◆ CONSIGNA ◆
Indica cómo se llama, según el fragmento del documento, la aldea de la Alta Lombardía donde está enterrada la amiga de quien narra.

En la aldea en donde está enterrada mi amiga, un pequeño pueblecito colgado en la ladera de una montaña de la Alta Lombardía, los muertos tienen siempre flores frescas en sus tumbas. Hace dos años pasé por allí y lo primero que hice fue visitar el cementerio. Dos ancianas retiraban la flores marchitas y barrían el recinto. Viví en esa aldea medio año y una de las ancianas todavía me recordaba; lei è lo spagnolo!, me dijo sorprendida poco después de que su memoria lograra fijar en su recuerdo mi rostro. Abuelas, madres, padres, bajan con regularidad hasta el cementerio para rezar una oración o depositar unas flores sobre la tumba. Recuerdo que cuando viví allí esta costumbre me llamaba mucho la atención. Hoy no me parece otra cosa muy distinta de lo que yo hago con cierta frecuencia cuando abandono mi libro a un lado y mi memoria, con la mirada puesta en el horizonte sobre la difusa luz de la sierra de Gredos al fondo, vaga por el pasado tratando de recuperar alguno de esos momentos que mis muertos me dejaron, trozos de vida que vuelvo a recorrer tantas veces con alborozo, tantas otras con delicado agradecimiento, otras muchas con cierto pesar por no haber sido más explícito en mi afecto, ese te quiero que mi rubor escamoteó tantas veces al otro. Las ancianas del cementerio de esta aldea, Cevo se llama, probablemente también se sentarán algunas tardes en las balconadas de sus casas y pensarán largamente en aquellos de cuyas cenizas ellas son ahora su veladoras.

Nuestros muertos. Preciosa memoria que nos recuerda la fragilidad de la que estamos hechos pero que a la vez no habla de la entrañable durabilidad con que podemos permanecer en los otros. Vivir en el recuerdo y afecto de los otros es probablemente la única fórmula que existe para transcender la muerte. ¿Qué puede haber mejor para nadie que dejar una buena memoria, un reconocido afecto antes de convertirse en cenizas?

◆ MATERIAL RECOPILADO ◆
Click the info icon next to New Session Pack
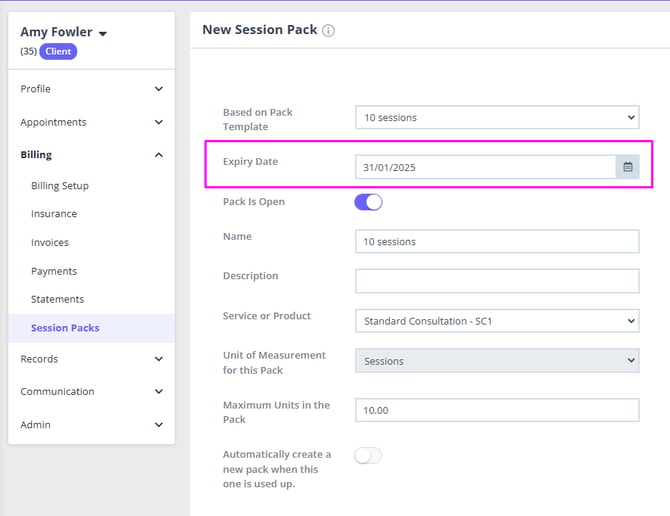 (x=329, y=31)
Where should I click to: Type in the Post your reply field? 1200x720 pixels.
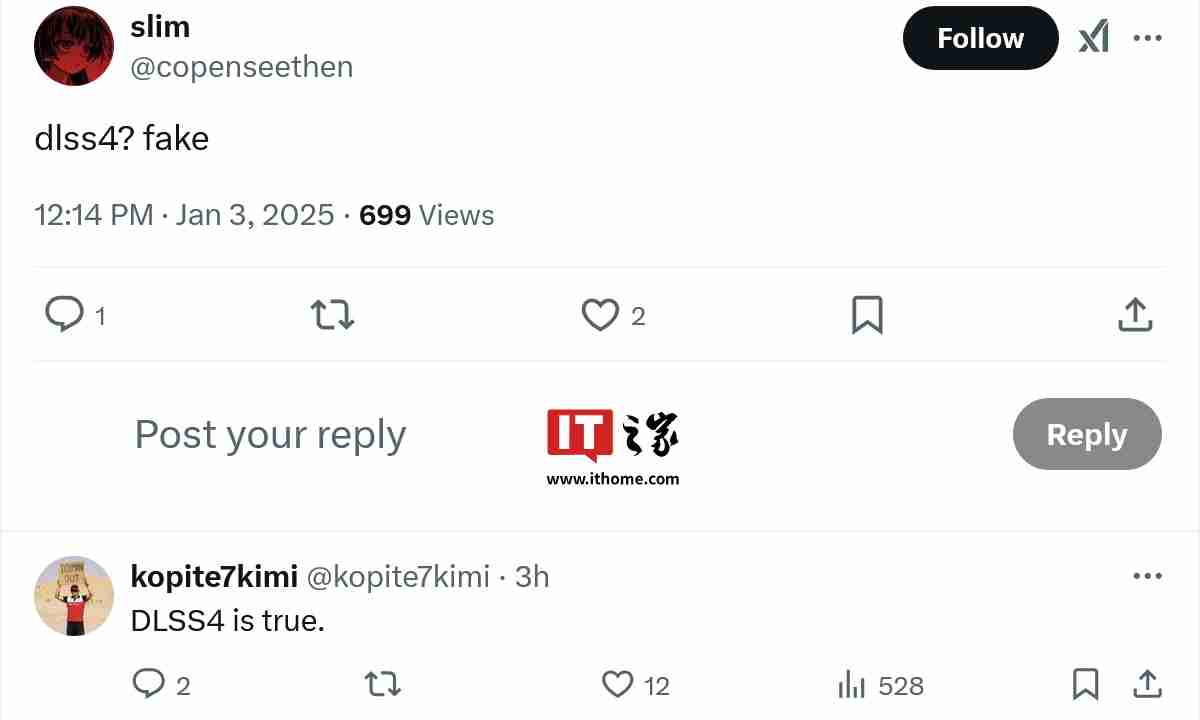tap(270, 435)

◆ RESPUESTA ESCRITA ◆
La aldea se llama Cevo.